Source records

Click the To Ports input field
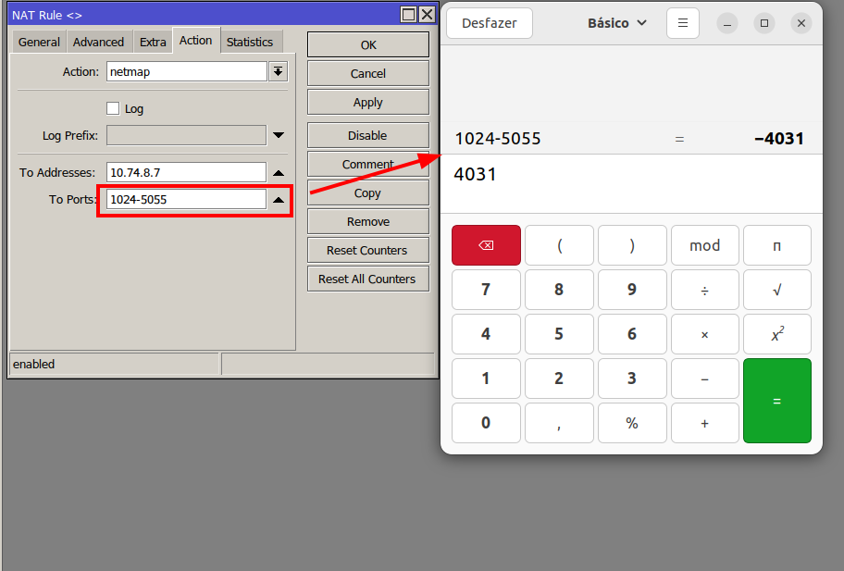844x571 pixels. pos(186,199)
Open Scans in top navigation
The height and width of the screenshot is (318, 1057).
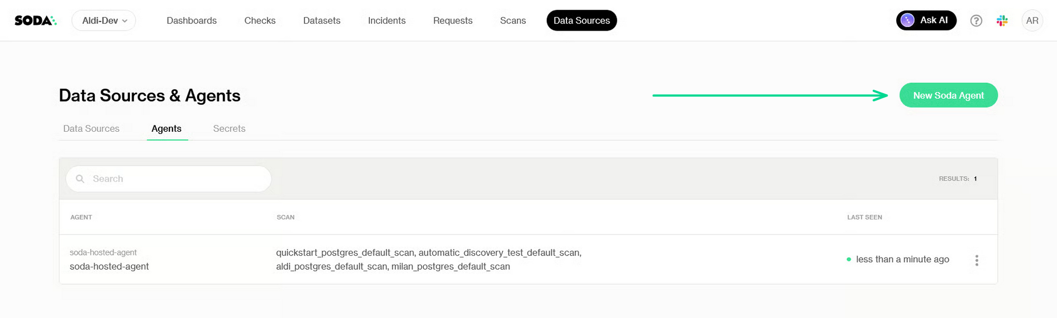coord(512,21)
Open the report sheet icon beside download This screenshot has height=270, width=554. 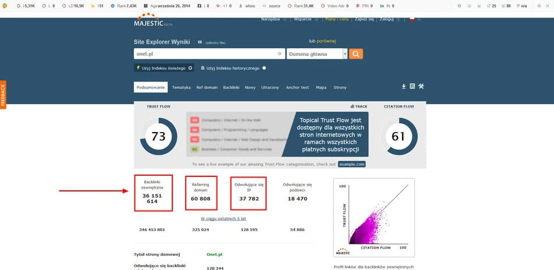coord(412,86)
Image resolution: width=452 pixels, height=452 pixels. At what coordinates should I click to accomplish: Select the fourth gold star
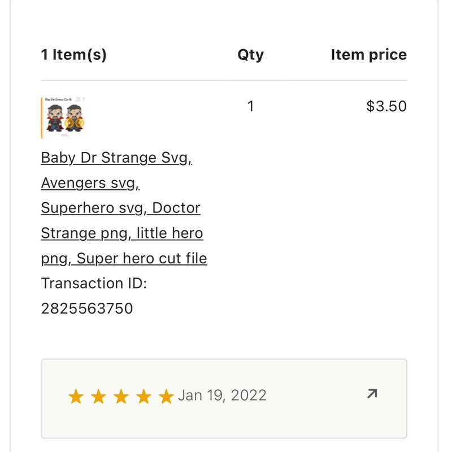[x=143, y=396]
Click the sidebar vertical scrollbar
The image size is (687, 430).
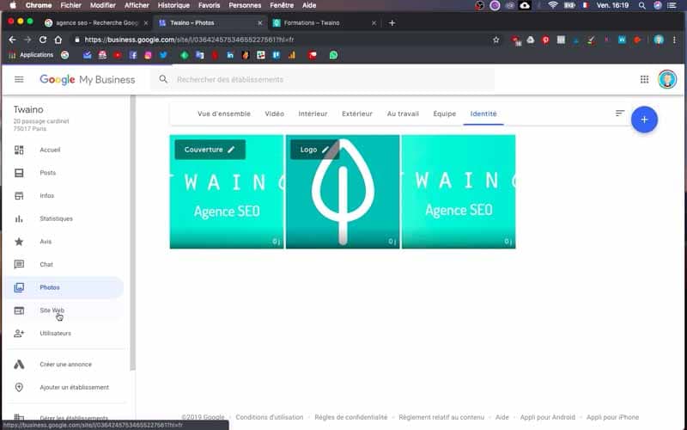pyautogui.click(x=133, y=232)
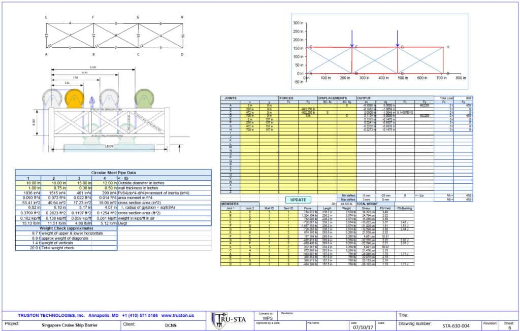The image size is (520, 331).
Task: Open the www.truston.us website link
Action: click(177, 315)
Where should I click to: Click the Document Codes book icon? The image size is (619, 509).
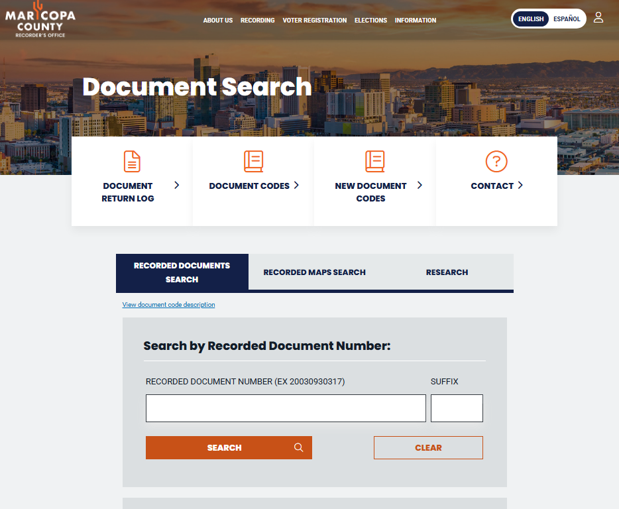click(x=253, y=161)
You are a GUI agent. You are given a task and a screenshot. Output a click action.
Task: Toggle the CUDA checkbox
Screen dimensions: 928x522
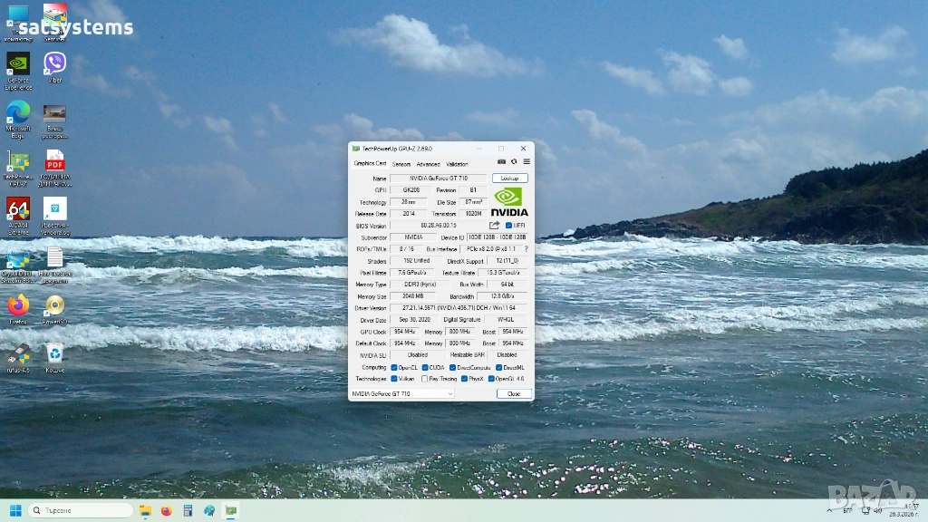[x=424, y=367]
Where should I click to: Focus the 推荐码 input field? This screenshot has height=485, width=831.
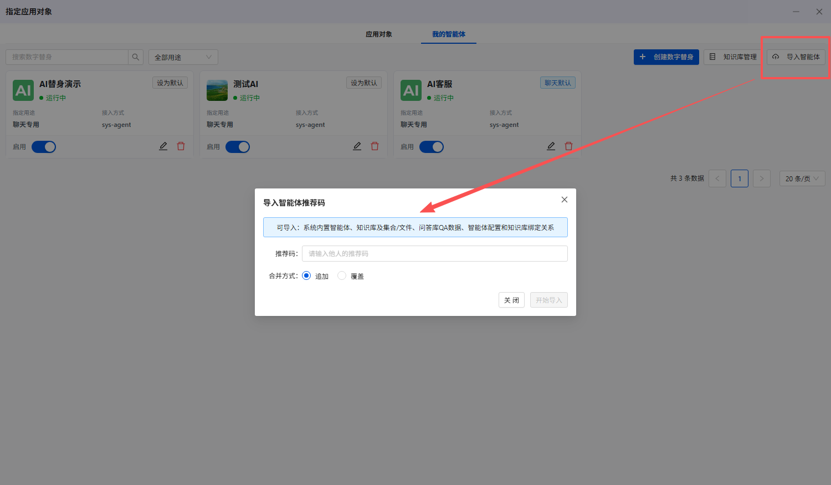(x=435, y=253)
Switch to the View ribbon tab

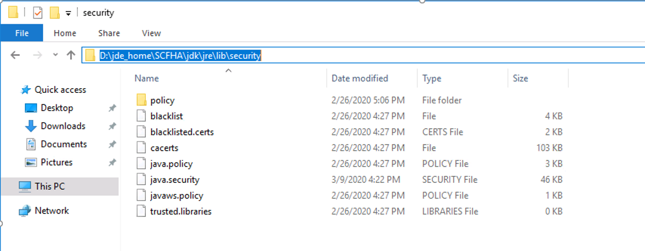(151, 33)
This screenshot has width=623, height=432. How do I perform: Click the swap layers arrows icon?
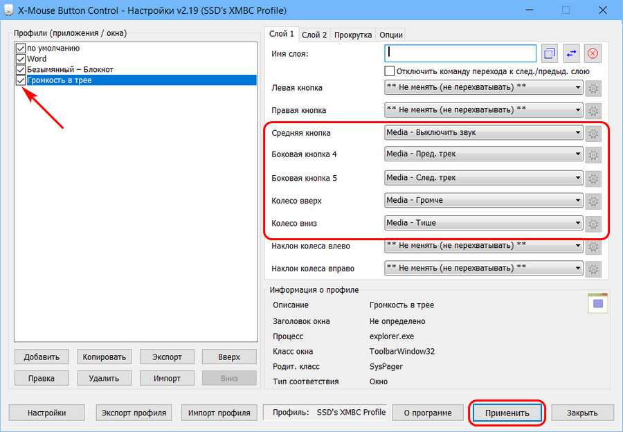point(572,53)
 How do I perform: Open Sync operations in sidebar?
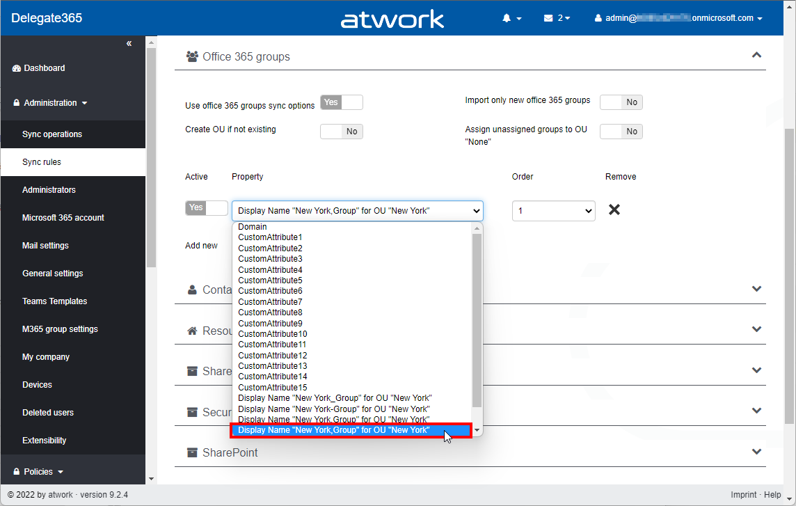coord(52,134)
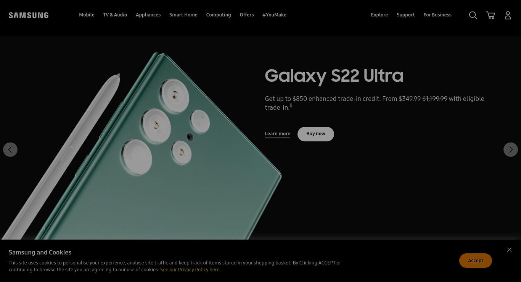Open the Support link
The width and height of the screenshot is (521, 282).
click(x=405, y=15)
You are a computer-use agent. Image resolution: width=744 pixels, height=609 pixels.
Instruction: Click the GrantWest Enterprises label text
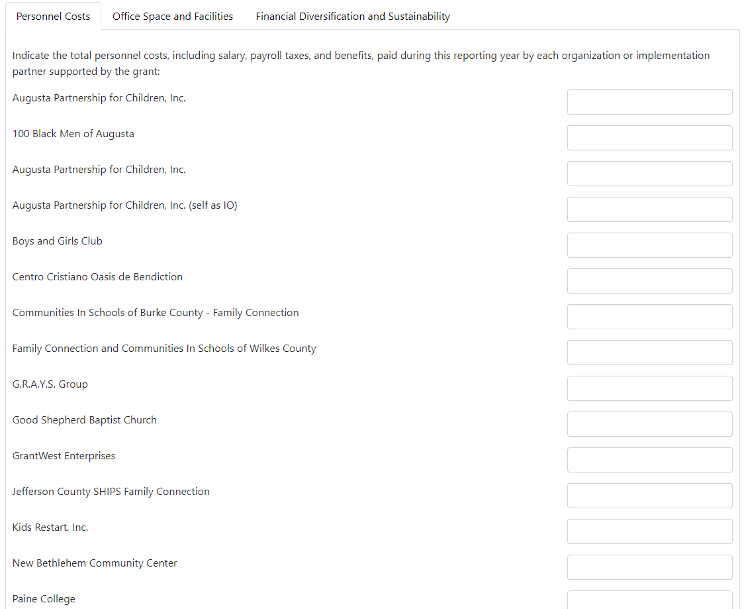pos(64,456)
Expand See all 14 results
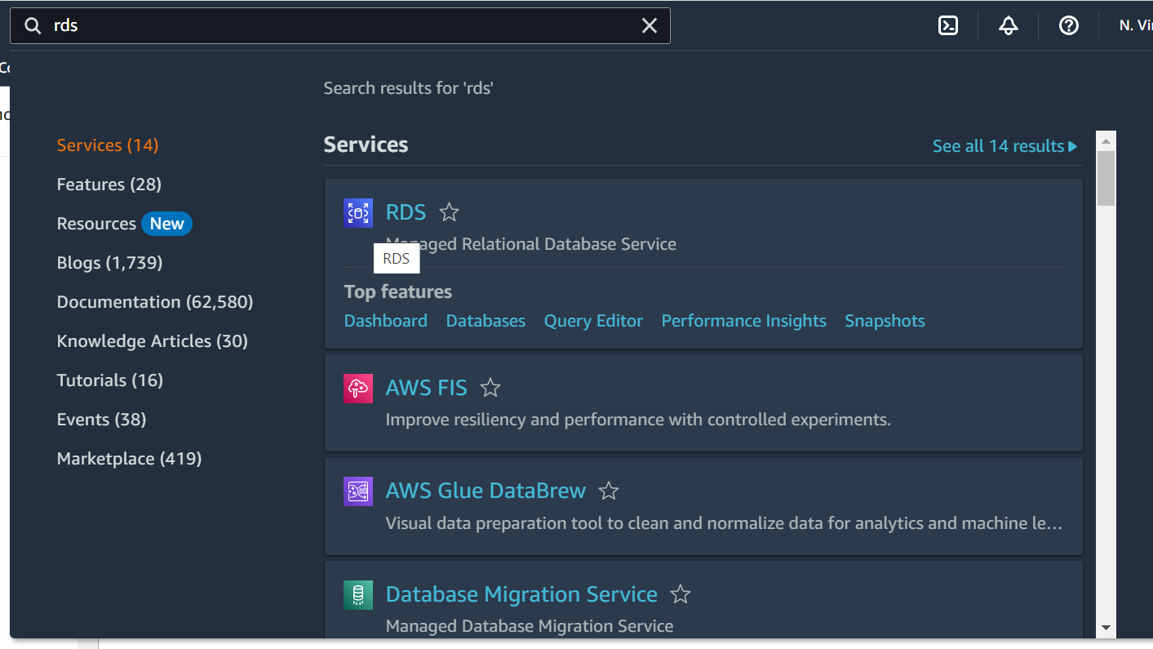The height and width of the screenshot is (649, 1153). [1005, 146]
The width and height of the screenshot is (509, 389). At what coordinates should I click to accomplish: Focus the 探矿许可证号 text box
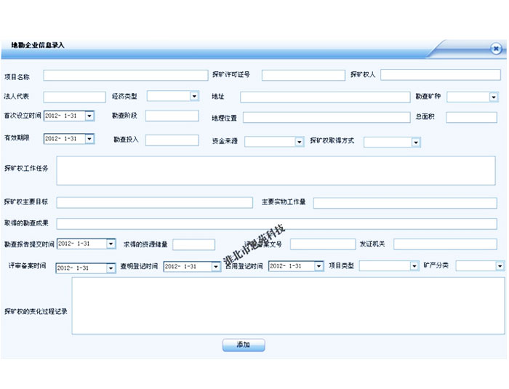pyautogui.click(x=298, y=75)

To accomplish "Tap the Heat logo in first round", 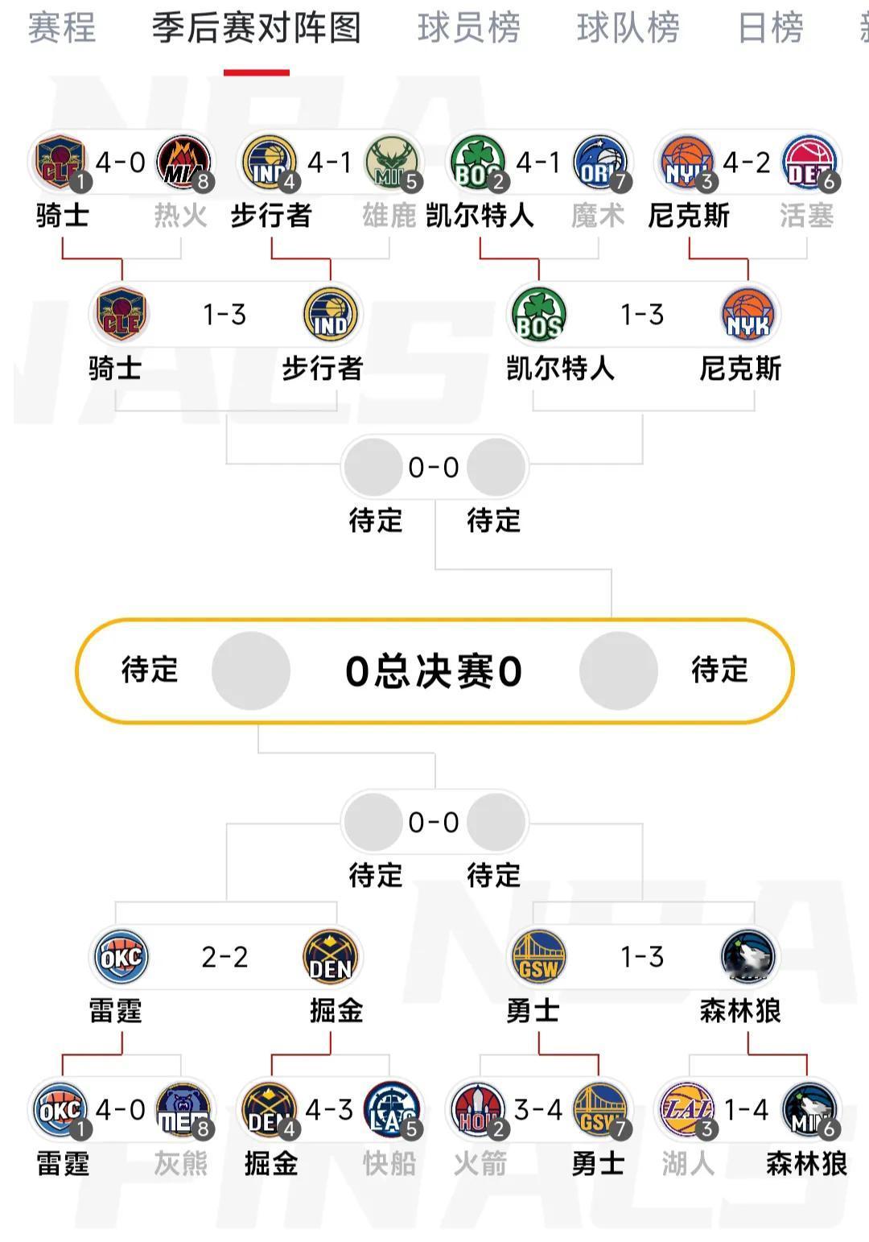I will 184,163.
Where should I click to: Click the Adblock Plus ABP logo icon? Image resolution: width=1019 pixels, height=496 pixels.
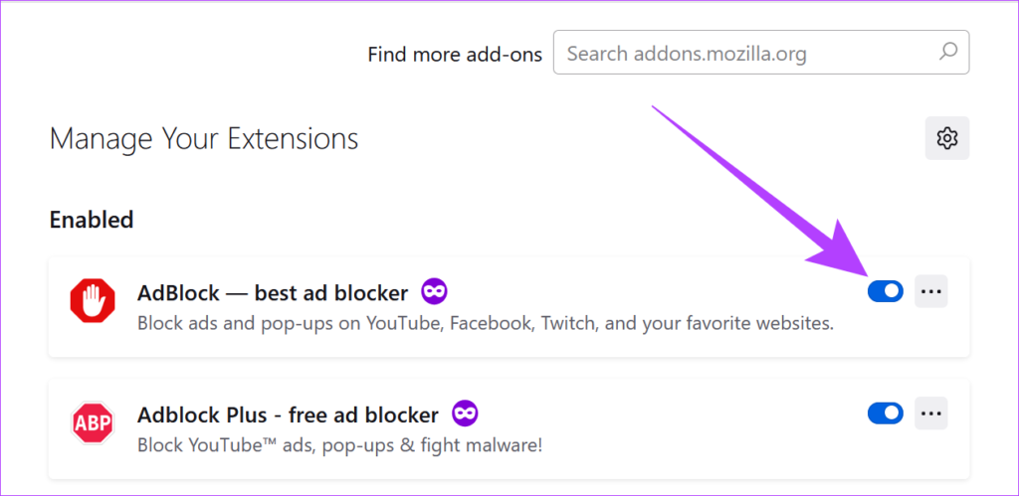pos(93,422)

Instructions to follow
Where a picture appears in the records above, omit it, and transcribe exactly the stretch of lines from the one with "This screenshot has width=623, height=432." through the one with "You are a computer-use".

Exercise solution
This screenshot has width=623, height=432. How do I perform: Click the swap layers arrows icon?
point(572,53)
 How do I perform: Open Sync operations in sidebar?
coord(52,134)
Open the Support link
The width and height of the screenshot is (521, 282).
click(x=405, y=15)
You are a computer-use agent. Image resolution: width=744 pixels, height=609 pixels.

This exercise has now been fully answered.